# [Exercise text]

Monday, December 29, 2014

****The Foolishness of Ignorant Arrogance

I have an unusual tool that I bought over 60 years ago and it has NEVER been used. When I was in junior high school, I enrolled in a mechanical drawing class and so I needed to buy some drafting tools. The sales clerk helped me assemble everything I would need; the drawing board, T-square, triangles, mechanical pencils and, finally, one of those three-sided, twelve-inch rulers - the architectural scale. Most of them that he showed me were made of white plastic but I picked out a nice-looking wooden one from the display cabinet and said, “I’ll take that one.”

“No, you need one of these,” he said as he kept pushing a white plastic one into my hand.  But I liked the one I picked and I was going to buy it.  He tried several times to tell me that what I had was an engineer's scale.

Engineer; architect, “Yeah, whatever!” I replied sarcastically.  I didn’t know why he was arguing with me over semantics.  After all, he was just a dumb sales clerk but I was the drafting student and I knew that those three-sided rulers were architectural scales. He finally let me have it my way and he rang up my order.

# [Information supplied]

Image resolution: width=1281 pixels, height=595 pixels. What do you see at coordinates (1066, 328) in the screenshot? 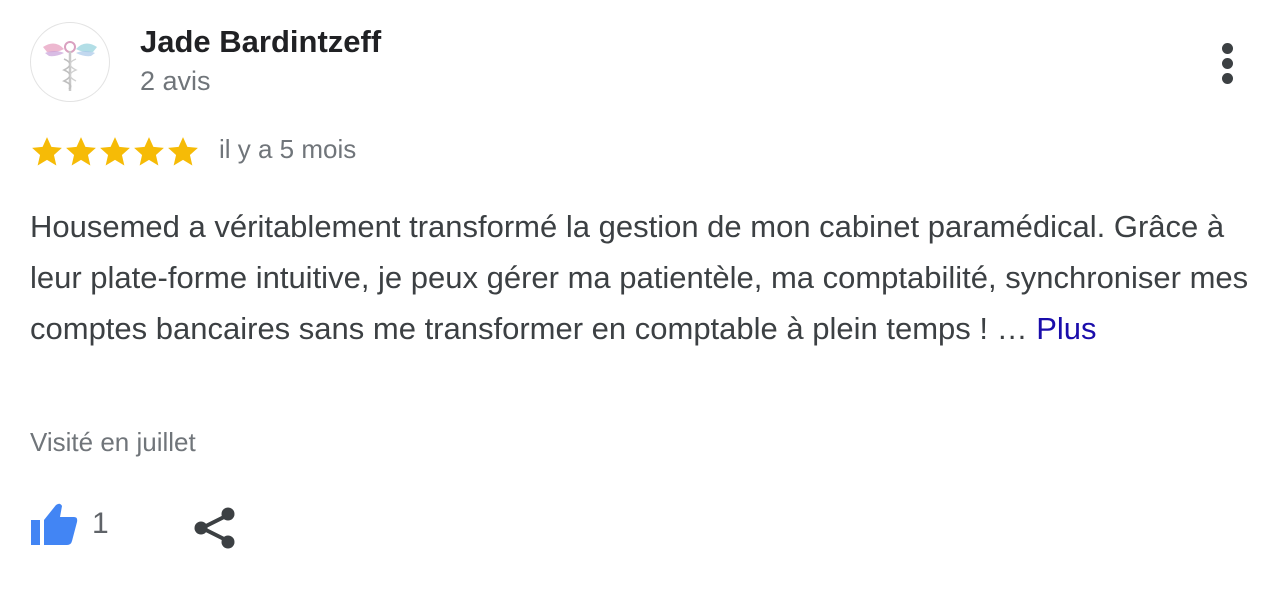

# [Request A]
Answer these from the drafting story:
(i) How long ago did the writer buy the tool that was never used?
(ii) What were most of the rulers the clerk showed made of?
(iii) What did the clerk say the writer's chosen ruler was?
# [Request B]
In the drafting story, type out the passage from "I have an unusual" to "an engineer's scale." with no changes.

# [Written answer A]
(i) Over 60 years ago.
(ii) White plastic.
(iii) An engineer's scale.

# [Written answer B]
I have an unusual tool that I bought over 60 years ago and it has NEVER been used. When I was in junior high school, I enrolled in a mechanical drawing class and so I needed to buy some drafting tools. The sales clerk helped me assemble everything I would need; the drawing board, T-square, triangles, mechanical pencils and, finally, one of those three-sided, twelve-inch rulers - the architectural scale. Most of them that he showed me were made of white plastic but I picked out a nice-looking wooden one from the display cabinet and said, “I’ll take that one.”

“No, you need one of these,” he said as he kept pushing a white plastic one into my hand.  But I liked the one I picked and I was going to buy it.  He tried several times to tell me that what I had was an engineer's scale.